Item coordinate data
○ ○ ○ ○ ○ ○ ○

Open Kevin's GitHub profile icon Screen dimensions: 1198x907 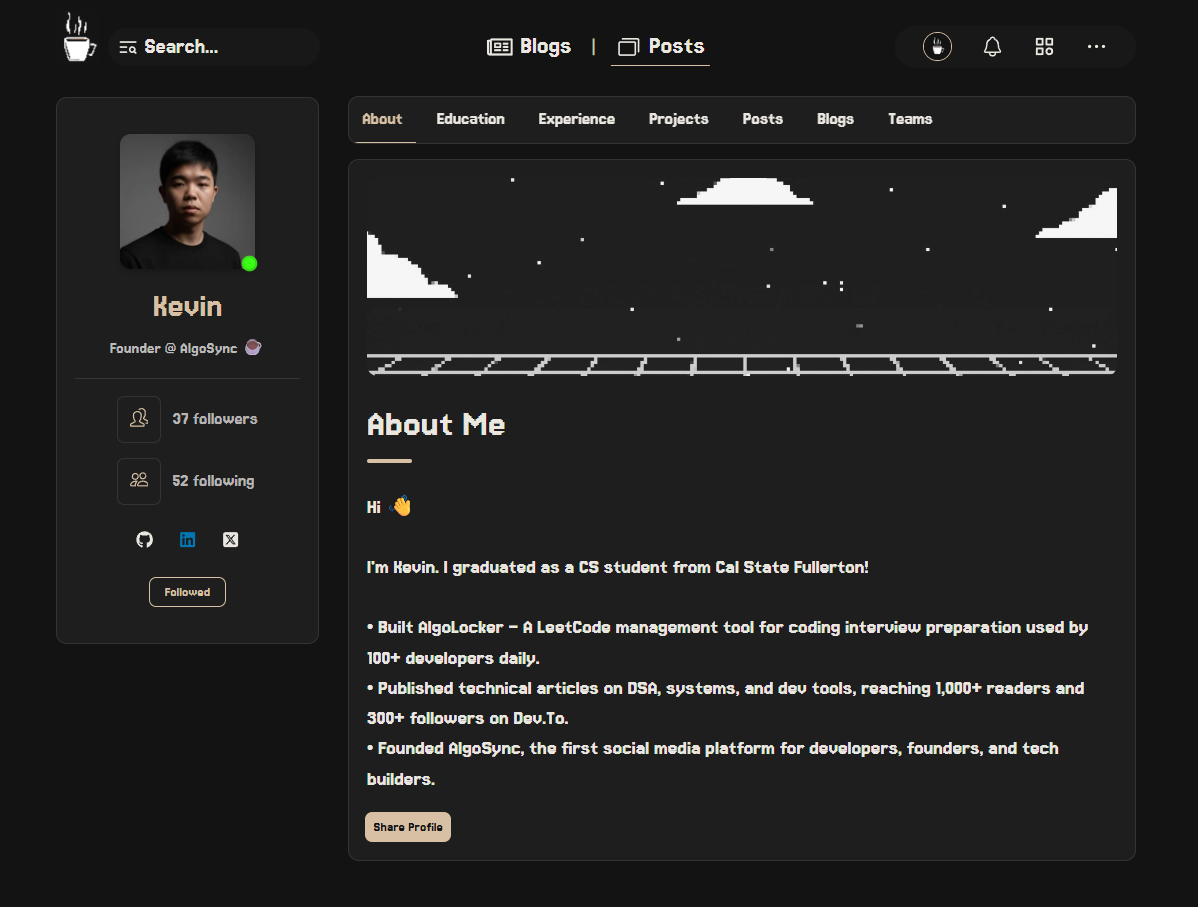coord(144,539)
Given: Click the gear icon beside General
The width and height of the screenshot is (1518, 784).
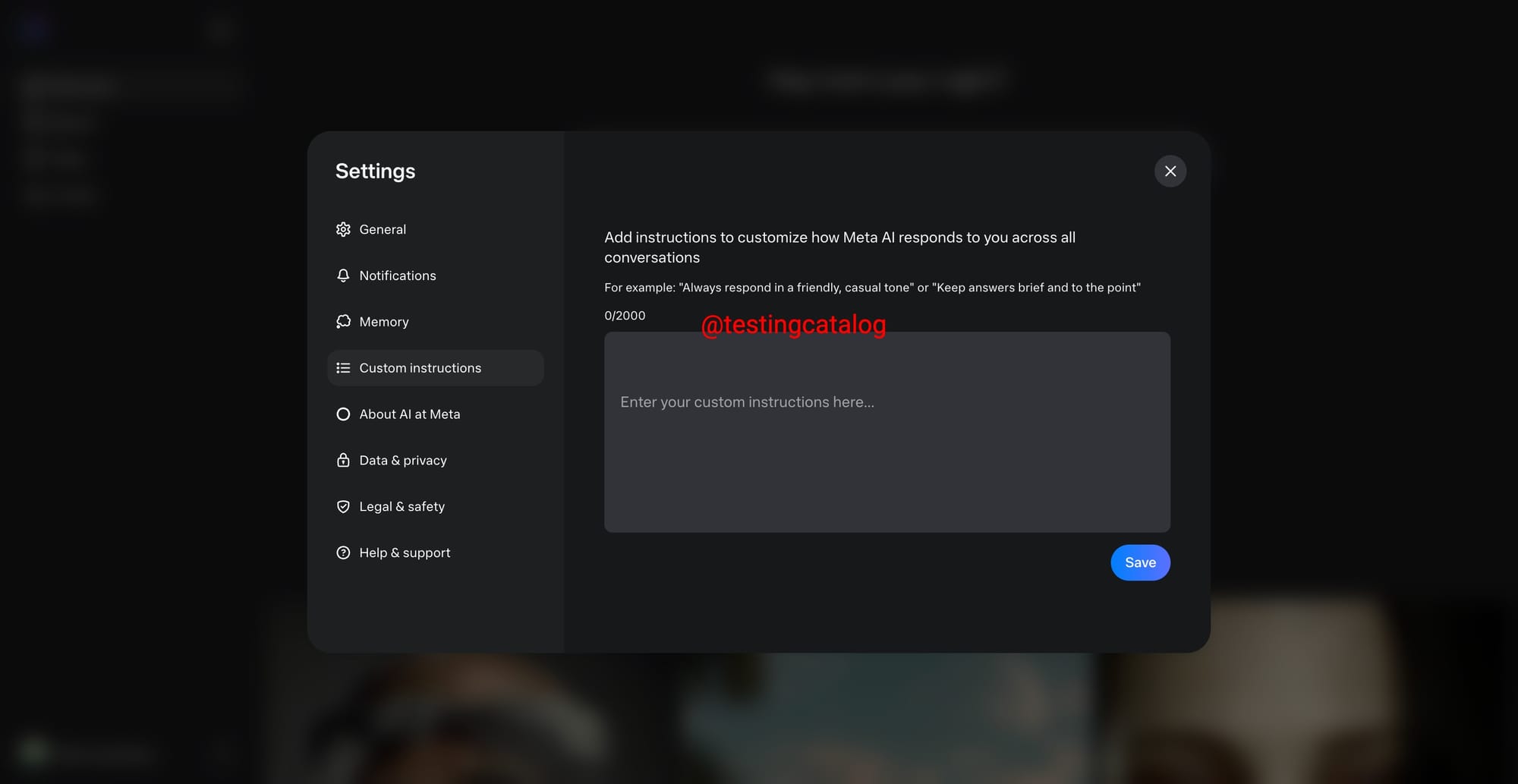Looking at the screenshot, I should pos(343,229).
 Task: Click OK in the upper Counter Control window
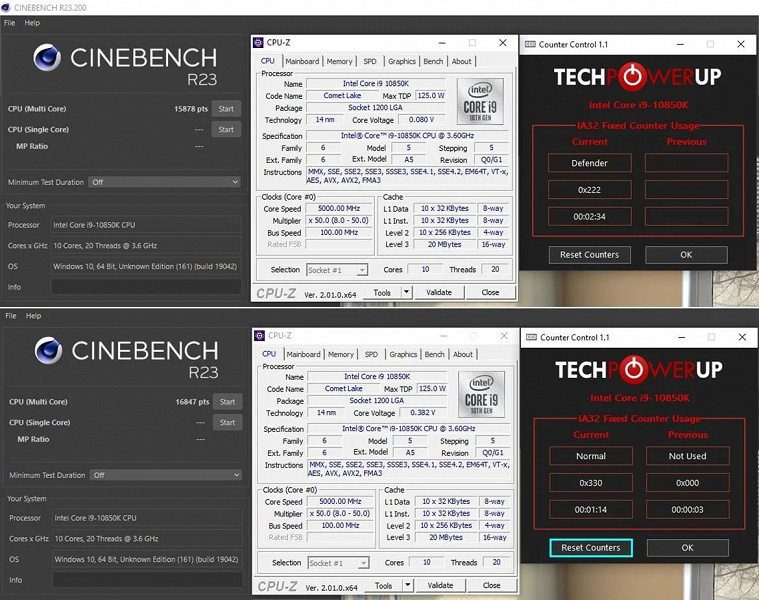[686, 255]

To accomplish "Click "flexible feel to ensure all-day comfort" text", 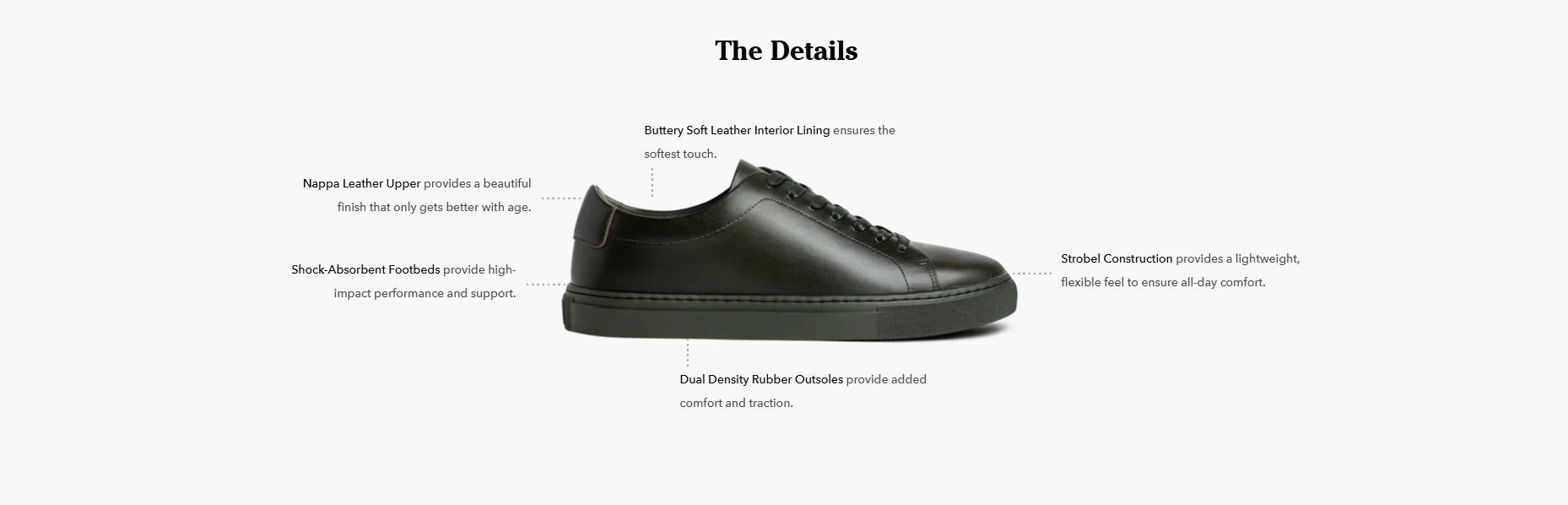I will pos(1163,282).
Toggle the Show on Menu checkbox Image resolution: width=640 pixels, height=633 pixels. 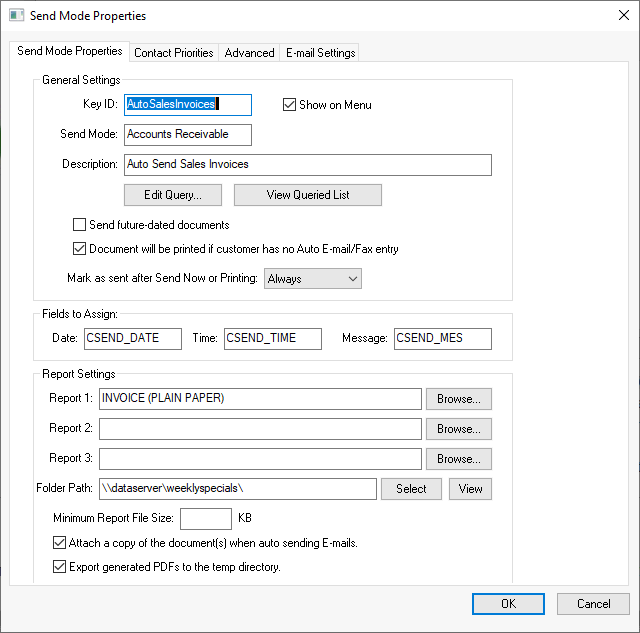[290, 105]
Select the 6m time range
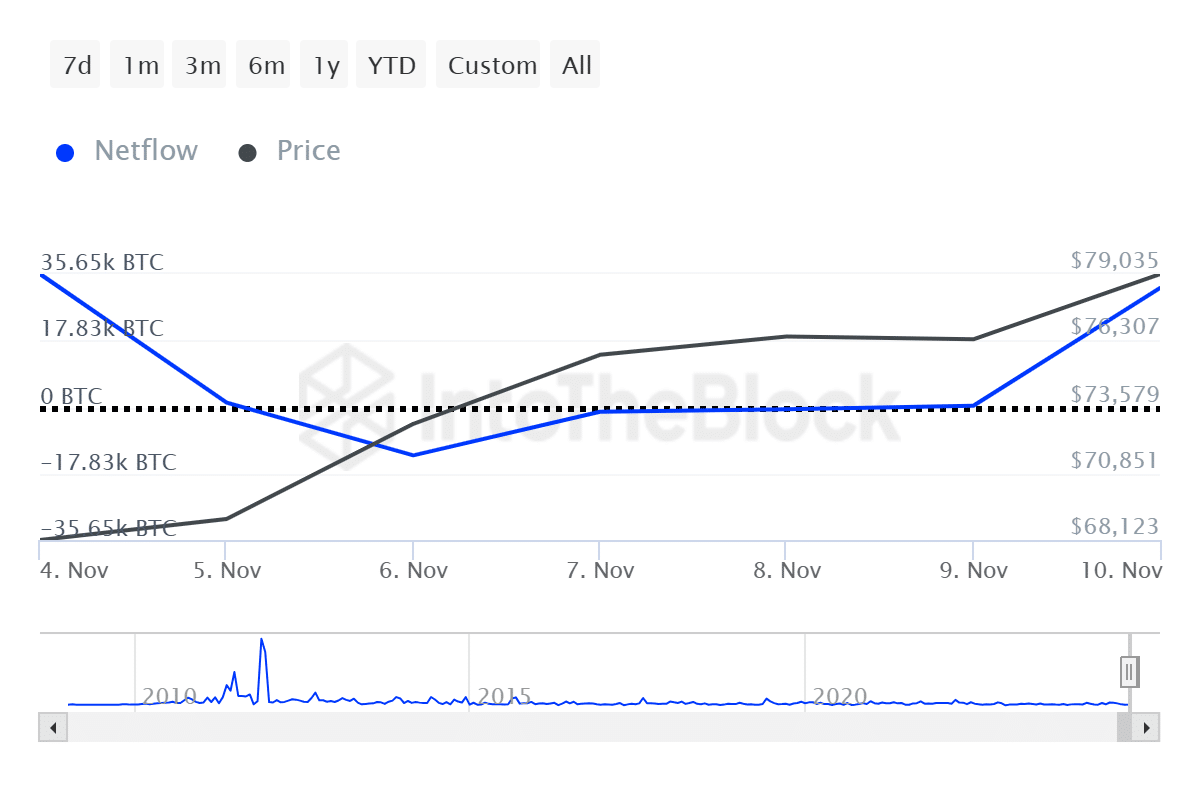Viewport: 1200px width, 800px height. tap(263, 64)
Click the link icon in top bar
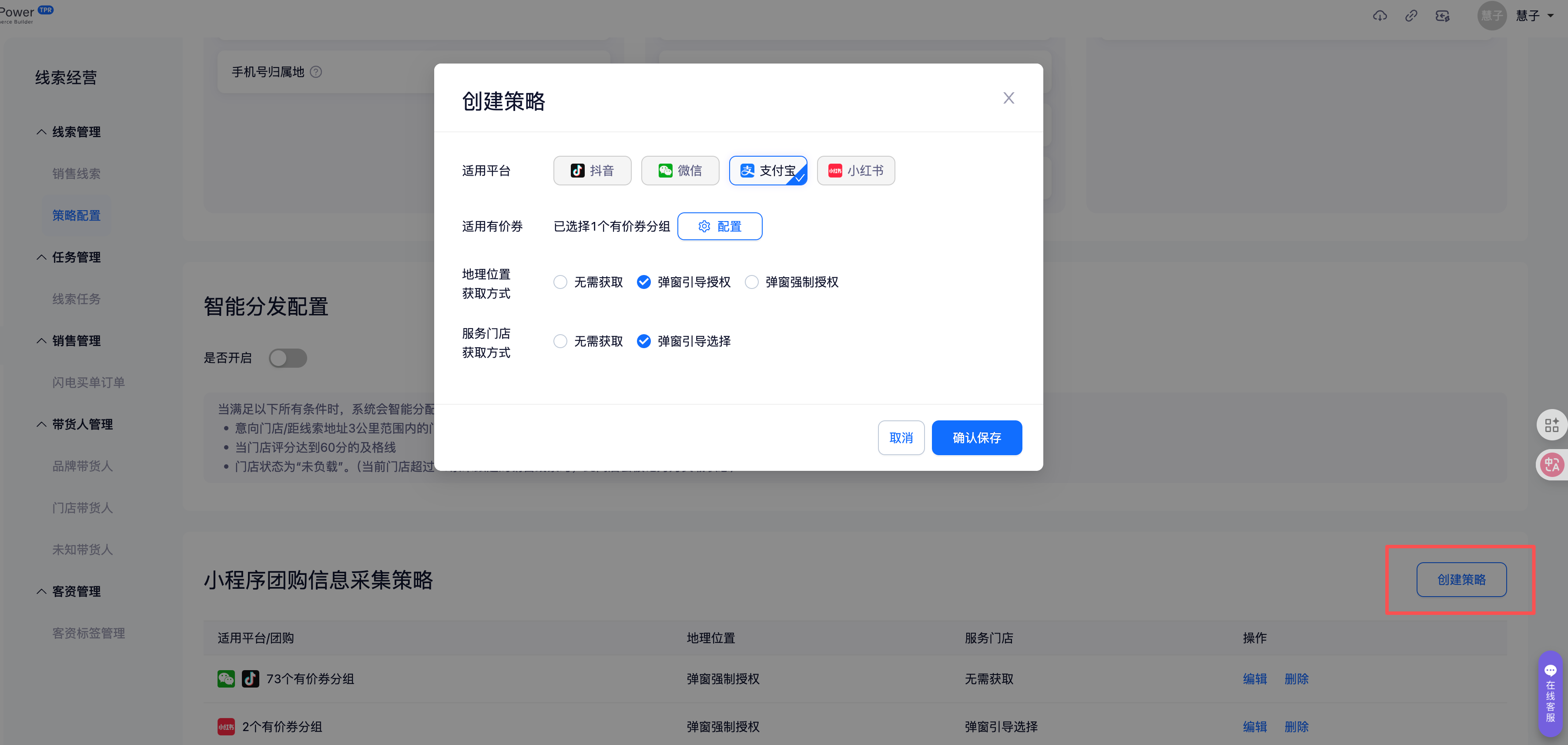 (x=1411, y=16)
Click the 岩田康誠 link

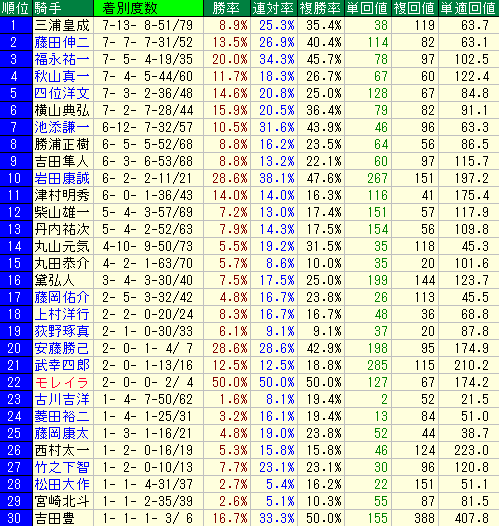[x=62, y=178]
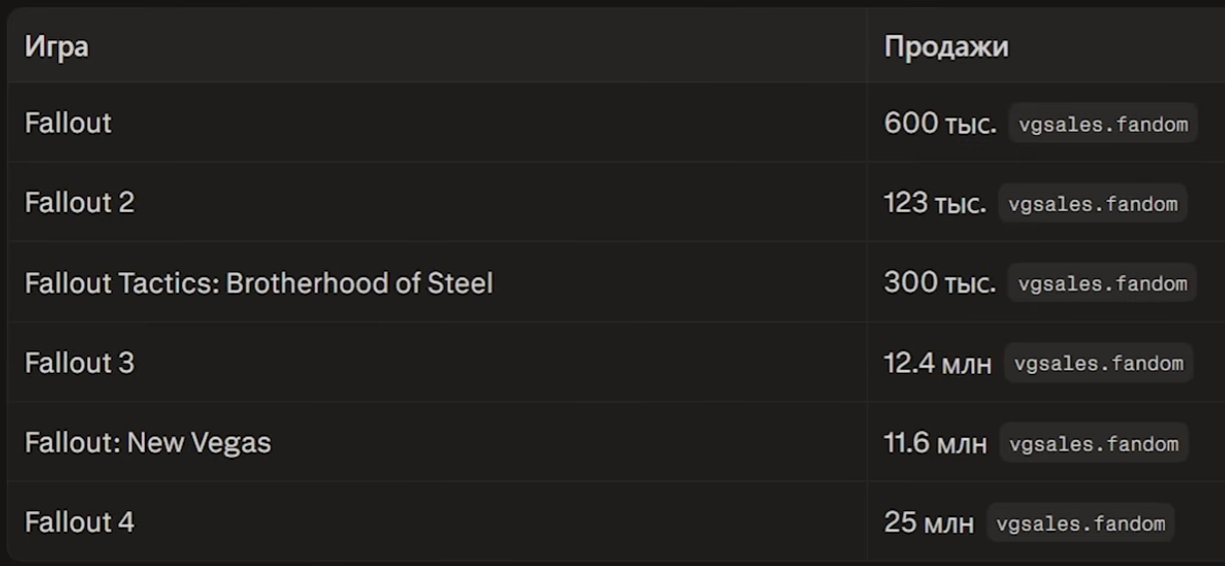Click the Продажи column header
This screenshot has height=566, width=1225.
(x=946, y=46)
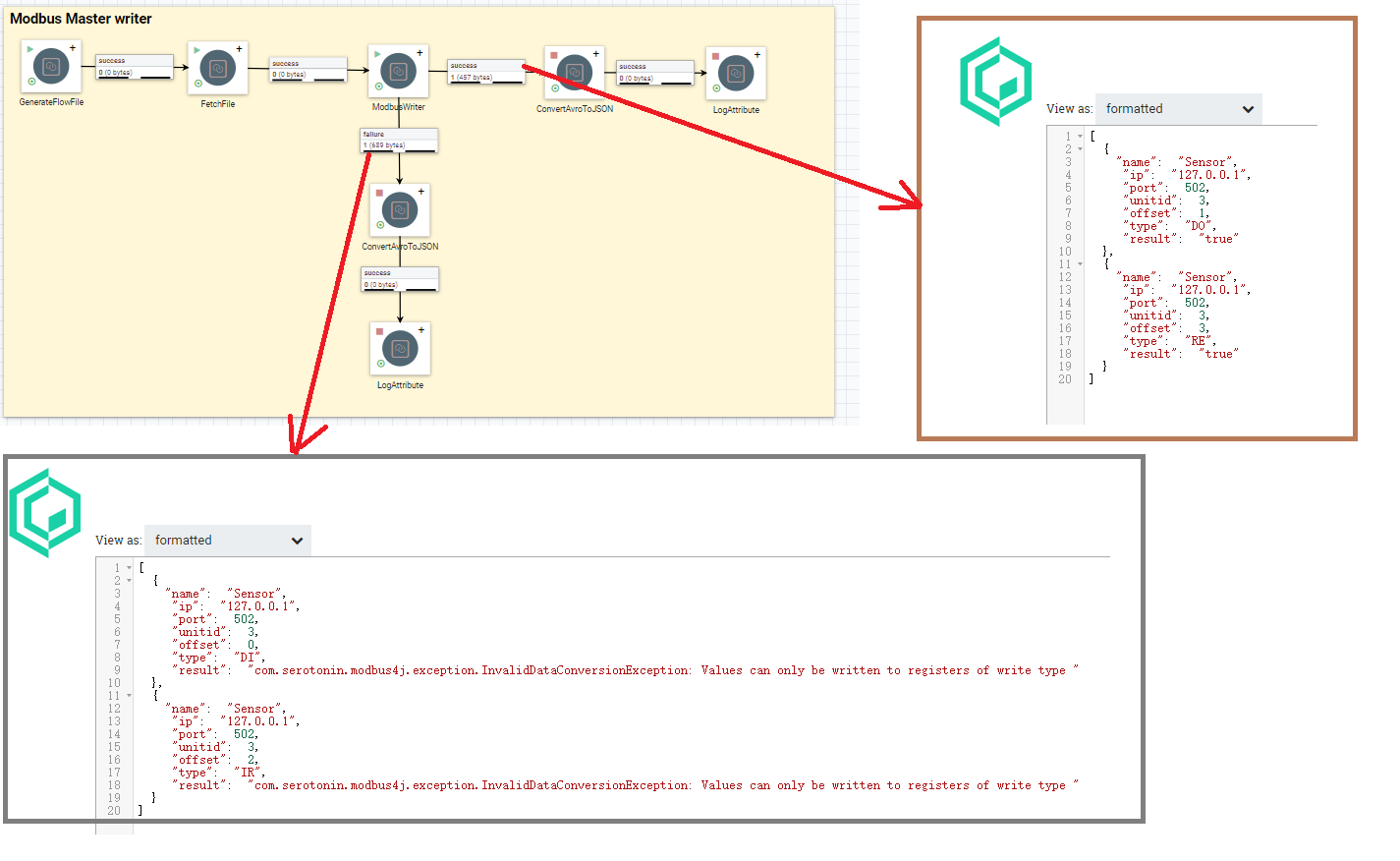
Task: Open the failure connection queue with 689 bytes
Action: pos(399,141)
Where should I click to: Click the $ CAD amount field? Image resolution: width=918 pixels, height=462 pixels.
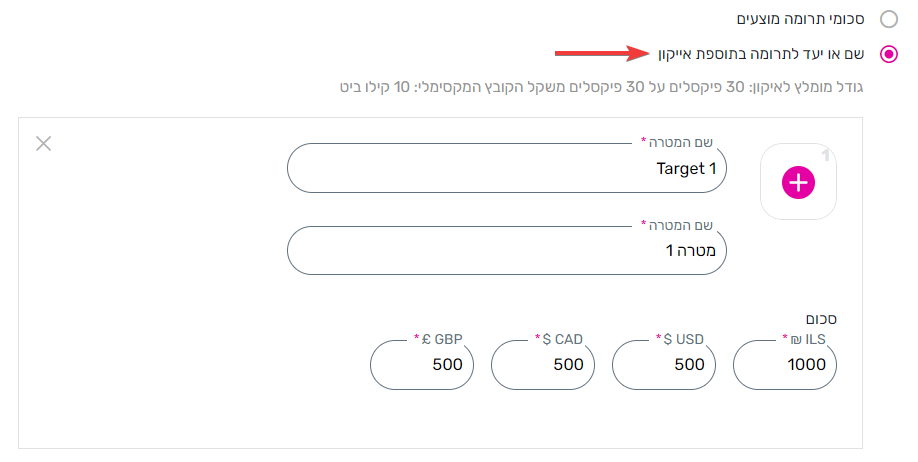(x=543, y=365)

○ ○ ○ ○ ○ ○ ○

__STATED TASK__
Revise the rows in the stretch from the line containing "Select the 6m time range" through the line containing "Action: pos(399,141)" by changing "top bar" to "toolbar" and keeping everything else the same. Omit the pictures from your answer.

__ANSWER TO THE PROBLEM__
Select the 6m time range
Viewport: 1200px width, 800px height. tap(263, 64)
Click the link icon in toolbar
 (x=1411, y=16)
Click the 岩田康誠 link

[x=62, y=178]
Click the Продажи column header
This screenshot has height=566, width=1225.
(x=946, y=46)
Task: Open the failure connection queue with 689 bytes
Action: pos(399,141)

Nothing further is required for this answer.